Scale transitions in space and time for materials

19 - 23 October 2009

Venue: Lorentz Center@Oort

If you are invited or already registered for this workshop, you have received login details by email.

Introduction

A common challenge in several disciplines of physics, engineering and material sciences is the formulation of scale transitions that establish a link between the structure and dynamics of a material at a small (micro) scale and the emerging response at a higher scale. The key challenge in scale transitions is to retain the relevant physical parameters and coarse-grain (or homogenize) the others out.

Different methodological approaches and terminologies are used in various fields, and the respective communities are often not aware of the work done in neighboring areas since they hardly meet.

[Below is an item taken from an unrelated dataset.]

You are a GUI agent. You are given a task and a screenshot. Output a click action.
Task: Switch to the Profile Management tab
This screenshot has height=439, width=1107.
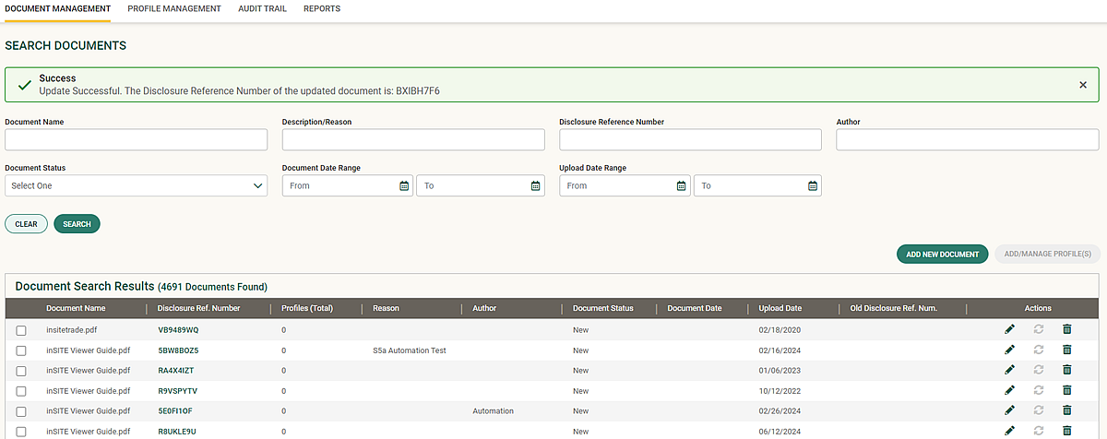click(174, 9)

Empirical or phenomenological constitutive continuum theories, where the small-scale information is generally lost on the macro-level, are well known. While such macroscopic phenomenological models are often used in engineering approaches, they do not provide the required links with the small scale phenomena that are needed e.g. in a micro-based materials design. Upscaling, homogenization or coarse graining works well for idealized cases, like linear elasticity or conventional thermal material properties. However, most methods fail for the majority of (complex) materials, where moving and interacting defects, irreversible processes and memory-effects are dominating for the material behaviour across the scales. Unresolved issues that require scale transitions in space, in time or both involve:

1)     Nonlinear behaviour. Straightforward upscaling has been successful for ideal, mostly linear systems, but not for intrinsically nonlinear systems. The latter, however, are much more relevant for most practical applications (e.g. plasticity and damage in materials, diffusiondriven microstructure evolution, stress-driven martensitic transformations, etc.).

2)     Defects. Elegant existing theories for perfect crystals (e.g. employing the Cauchy–Born rule) cannot be applied for real materials since they contain defects which, e.g., cause scattering of waves.

3)     Discreteness. Many phenomena are carried at the atomic scale or larger scales by subsequent discrete events. Under large deformations, plasticity with localized and intermittent dynamics occurs and cannot be understood without scale transitions.

4)     Interfaces and surfaces. Interfacial properties are governed by processes that are active in very small volumes, but strongly affect the overall behavior of many materials, in particular those with layered microstructures, or in granular materials, due to the peculiar interaction of dissipation in the bonded layers and (de-)adhesion at the interfaces.

5)     Non-affinity. In many systems, like granular materials or biophysical networks, the local

6)     motion of particles or domains is non-affine and there exists no theory that takes this into account on the macro-scale.

7)     Time-dependent behavior. The prediction of the collective behavior of different phases, each with its own time-dependent behavior, requires proper scale transitions (e.g. upscaling viscoelastic effects in a multi-phase microstructure towards macroscopic time-dependent models).

Even though length scales are typically tightly coupled to the time scales of the physical processes taking place at that scale, current coarse-graining or homogenization procedures generally do not involve coarse-graining of time scales. Time scale transitions form the biggest challenge in the field by themselves: Discrete, fast events have to end in a coarse grained time-like approach that handles much larger time variations. A few statistical physics-based approaches have been proposed very recently in order to upscale quantities in space as well as in time, but these are limited to special cases.

Finally, very often, a physical phenomenon is governed by mechanisms at nested length or time scales (e.g. fracture). In that case, subsequent scale transitions are needed to go from the smallest relevant scale to the macroscopic scale via intermediate ones. The identification of the different scales of interest in this transition process is a challenge on its own.

Objective

In this workshop, we aim to identify (with daily focus) different approaches for

1. spatial scale transitions,

2. temporal scale transitions,

3. scale transitions with space-time interactions, and

4. transitions from discrete to continuous theories.

By inviting people from different disciplines like mathematics, physics, engineering and material science, we intend to identify and unravel generic concepts and methodologies that have been developed for certain classes of materials, processes and properties, offering a potential for other disciplines and applications as well.

One main goal of this workshop is thus to bring together researchers of all fields with a research focus on scale transitions, since the work on various materials is often done independently in different disciplines, and researchers do often not know each other across the fields. Many of the invited colleagues would typically know less than half of the other participants (cf. section Participation). On the other hand there is a clear consensus among all participants who agreed to attend that getting to know these colleagues and their work will be beneficial.